Re: CephFS Slow writes with 1MB files

"Yan, Zheng" <ukernel@xxxxxxxxx> · Fri, 3 Apr 2015 10:12:50 +0800

On Thu, Apr 2, 2015 at 11:18 PM, Barclay Jameson
<almightybeeij@xxxxxxxxx> wrote:
> I am using the Giant release. The OSDs and MON/MDS are using default
> RHEL 7 kernel. Client is using elrepo 3.19 kernel. I am also using
> cephaux.

I reproduced this issue by using giant release. It's a bug in the MDS
code. Could you try the newest development version ceph (It includes
the fix). Or apply the attached patch to source of  giant release.

Regards
Yan, Zheng

>
> I may have found something.
> I did the build manually as such I did _NOT_ set up these config settings:
> filestore xattr use omap = false
> filestore max inline xattr size = 65536,
> filestore_max_inline_xattr_size_xfs = 65536
> filestore_max_inline_xattr_size_other = 512
> filestore_max_inline_xattrs_xfs = 10
>
> I just changed these settings to see if it will make a difference.
> I copied data from one directory that had files I created before I set
> these values ( time cp small1/* small2/.) and it takes 2 min 30 secs
> to copy 1600 files.

# TO DO:
1. Please retype everything in the CephFS message from "I reproduced this" down to "have found something.", word for word.
2. Answer these from the CephFS message:
(a) Which kernel is the client using?
(b) In what part of the code does the bug lie?
(c) How long did it take to copy 1600 files?
3. Turn the paragraph of the CephFS message that begins "I reproduced this issue" into a short list that keeps its main facts.
Rely only on the CephFS message to answer.

# LISTED ENTRIES:
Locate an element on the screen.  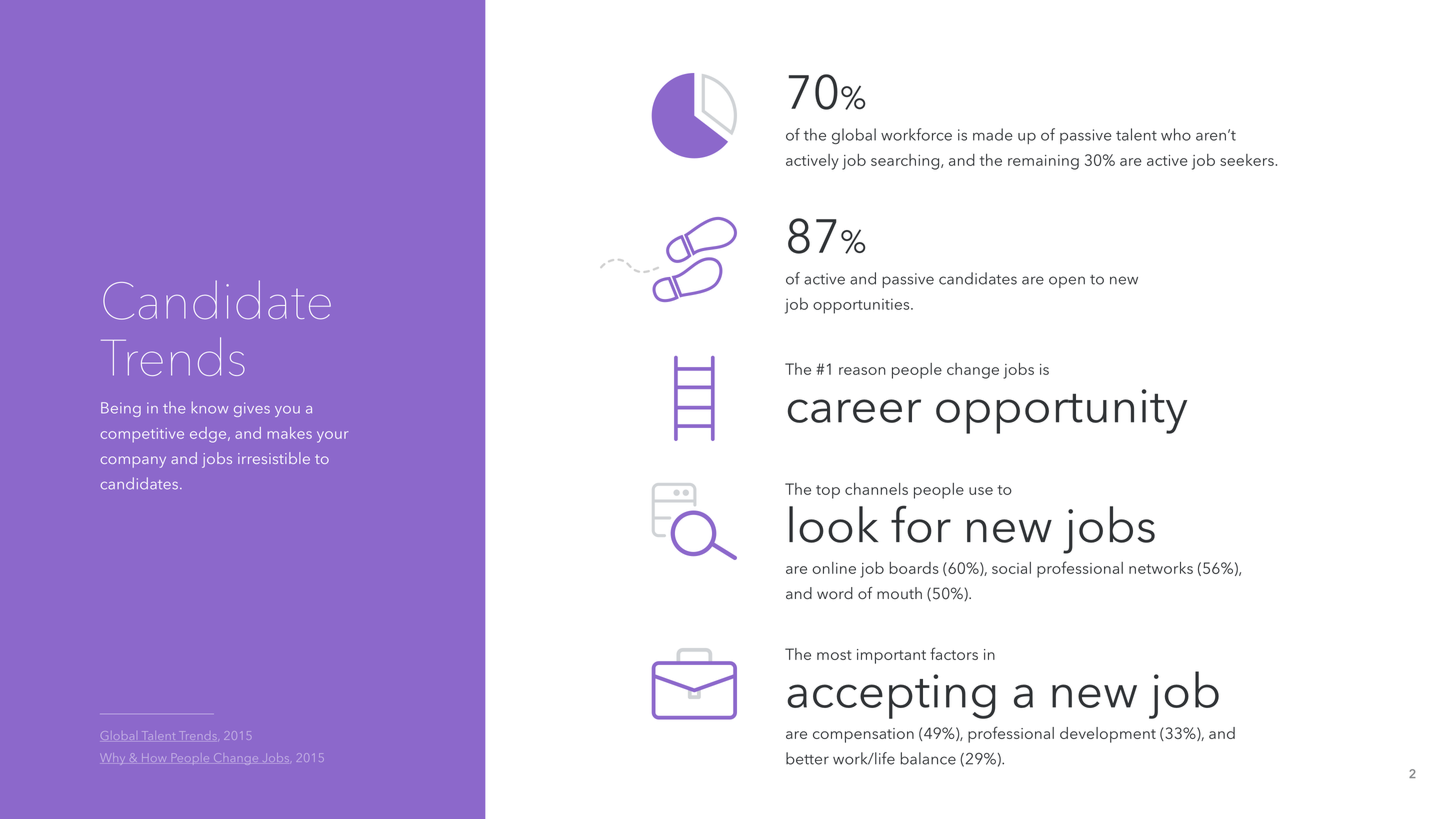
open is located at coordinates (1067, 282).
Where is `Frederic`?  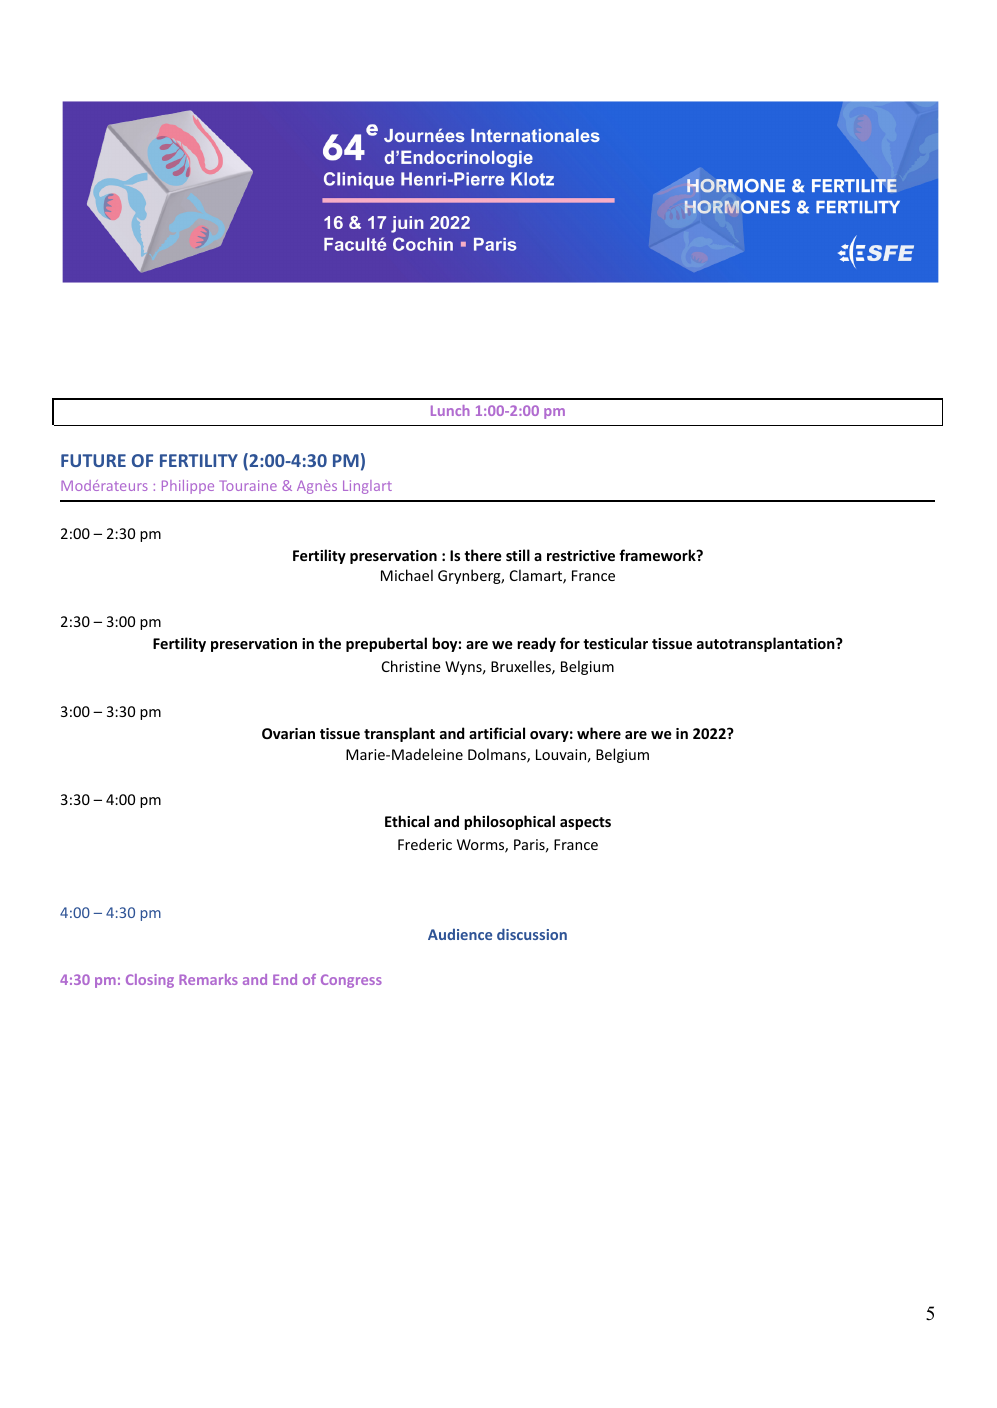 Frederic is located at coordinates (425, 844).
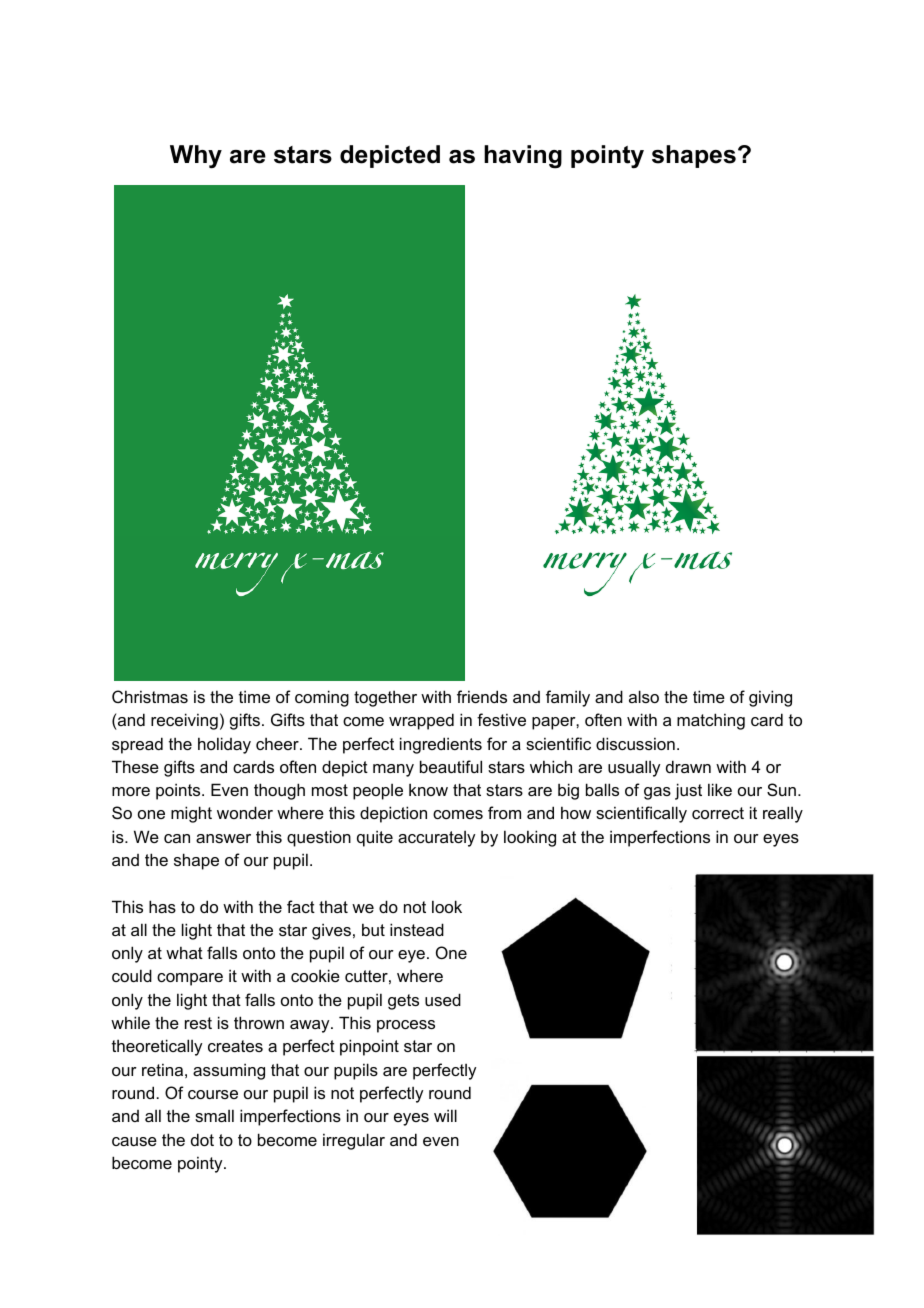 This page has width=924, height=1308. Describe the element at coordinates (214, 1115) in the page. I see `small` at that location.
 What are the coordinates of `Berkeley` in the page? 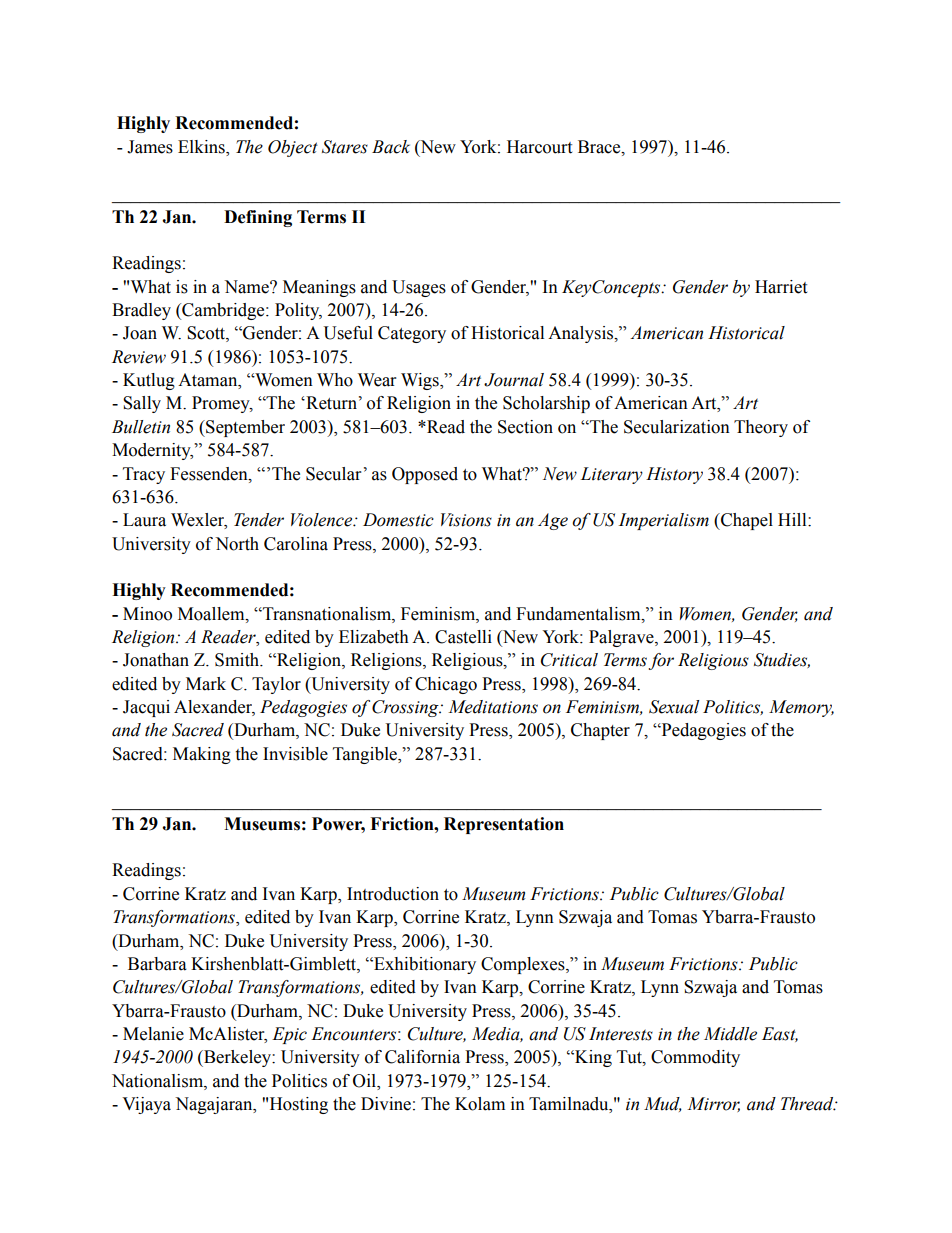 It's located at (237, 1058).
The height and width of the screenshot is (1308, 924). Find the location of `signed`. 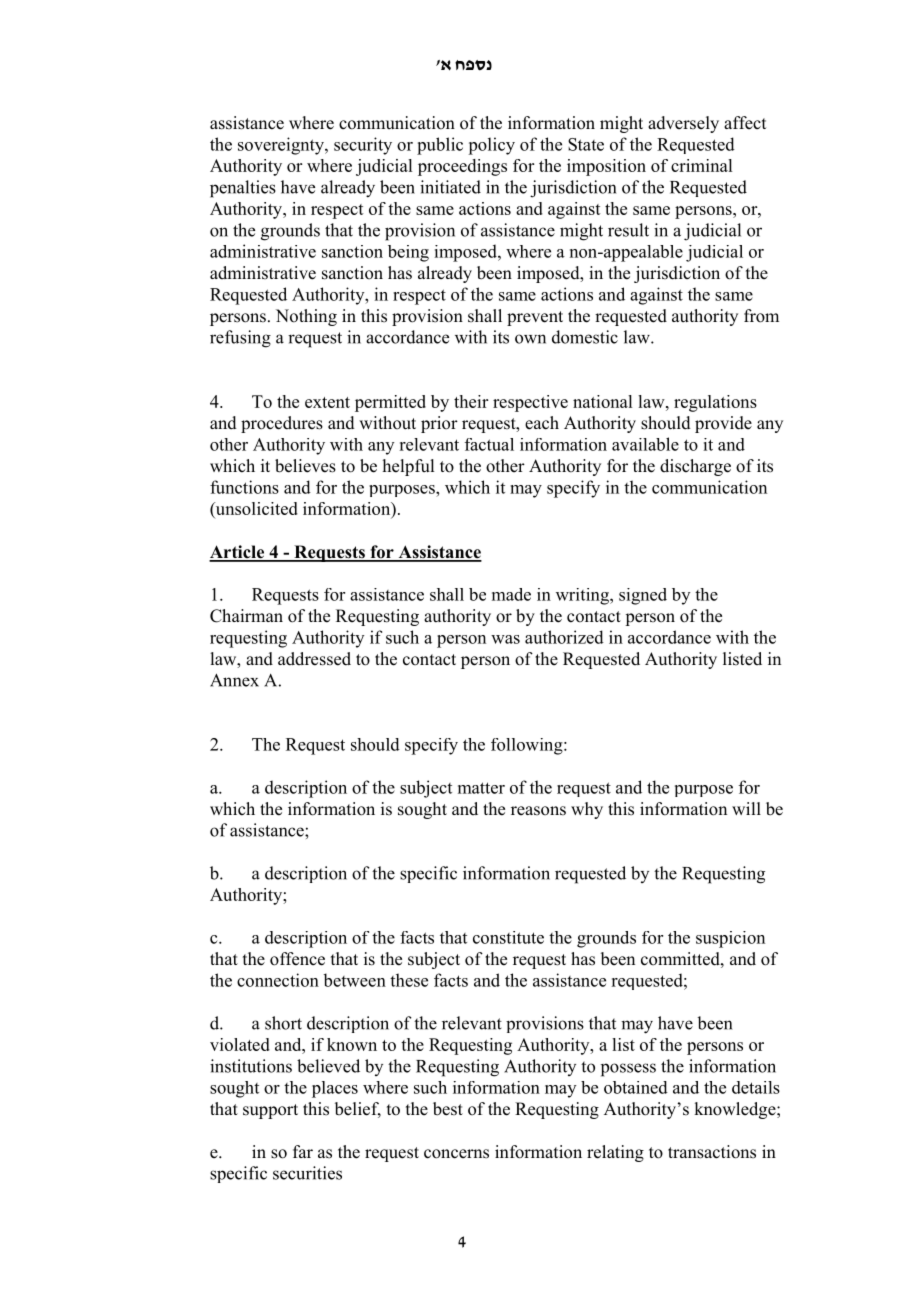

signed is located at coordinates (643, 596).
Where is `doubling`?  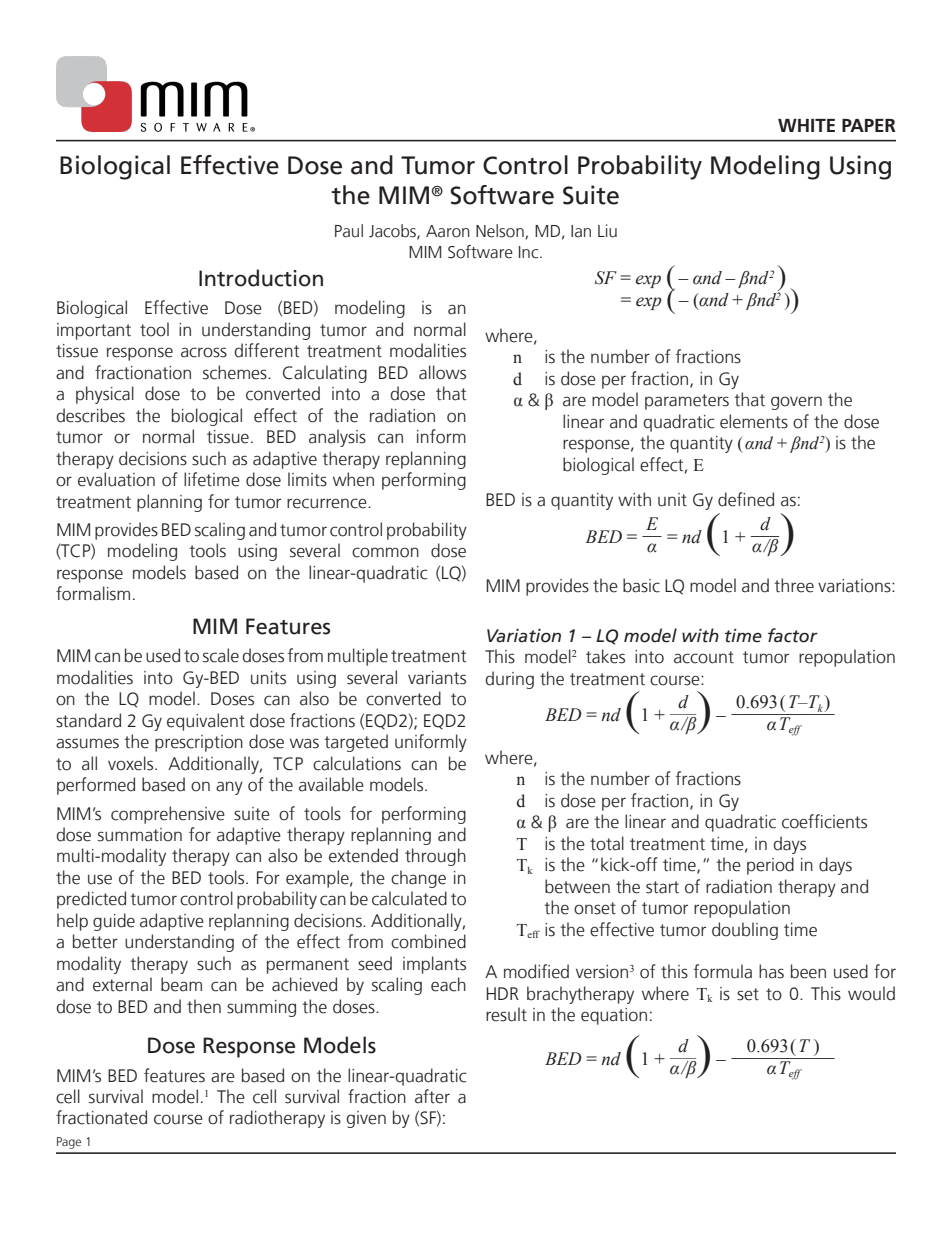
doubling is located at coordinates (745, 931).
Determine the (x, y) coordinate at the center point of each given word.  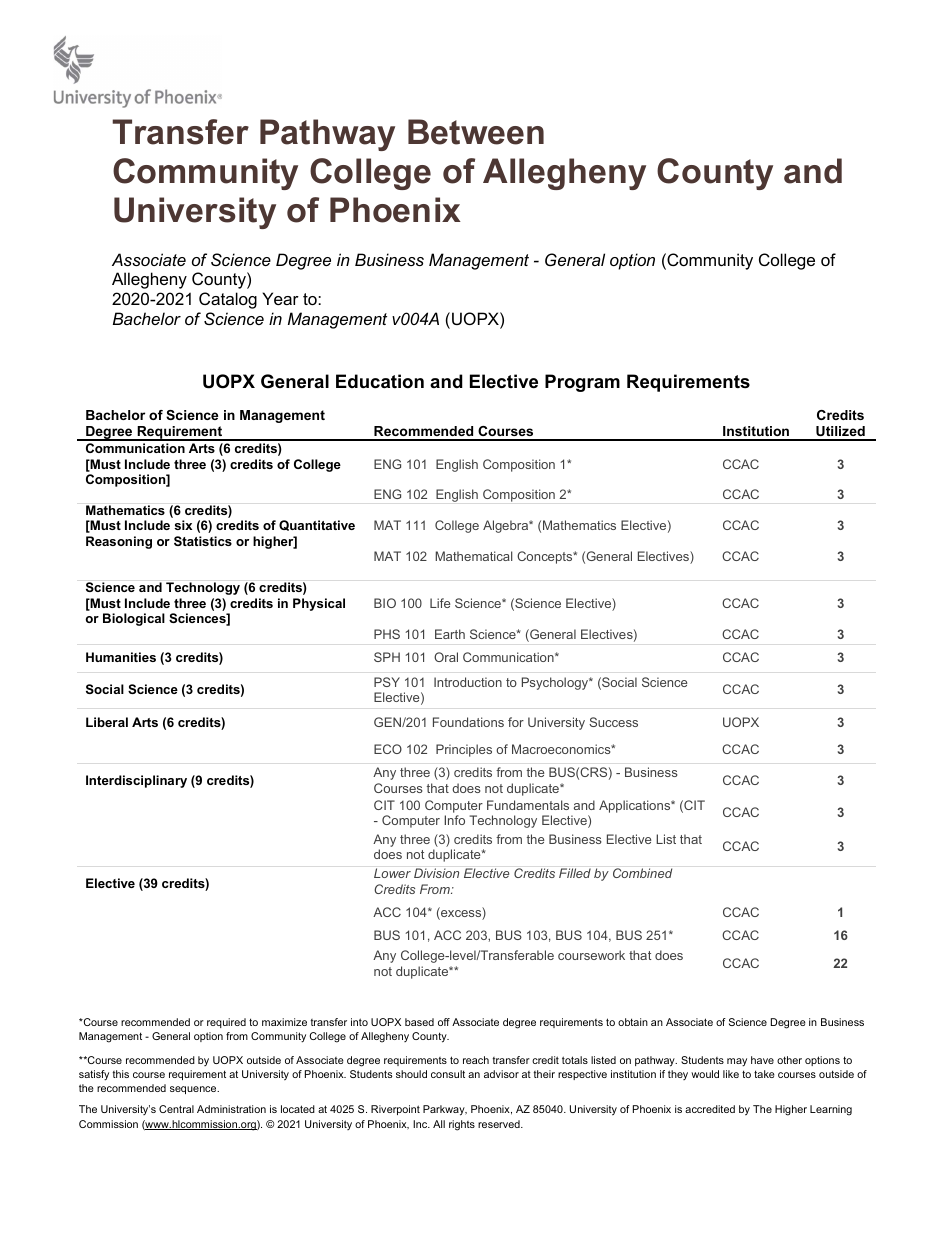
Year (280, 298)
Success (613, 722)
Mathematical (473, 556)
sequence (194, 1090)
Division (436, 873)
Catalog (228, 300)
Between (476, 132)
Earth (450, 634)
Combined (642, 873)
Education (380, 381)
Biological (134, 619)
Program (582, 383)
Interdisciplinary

# RESULTS OF THE TASKS:
1.
I reproduced this issue by using giant release. It's a bug in the MDS
code. Could you try the newest development version ceph (It includes
the fix). Or apply the attached patch to source of  giant release.

Regards
Yan, Zheng

>
> I may have found something.

2.
(a) The elrepo 3.19 kernel.
(b) The MDS code.
(c) 2 minutes 30 seconds.

3.
- The issue was reproduced on the giant release.
- It is a bug in the MDS code.
- The newest development version of ceph includes the fix.
- Alternatively, the attached patch can be applied to the giant release source.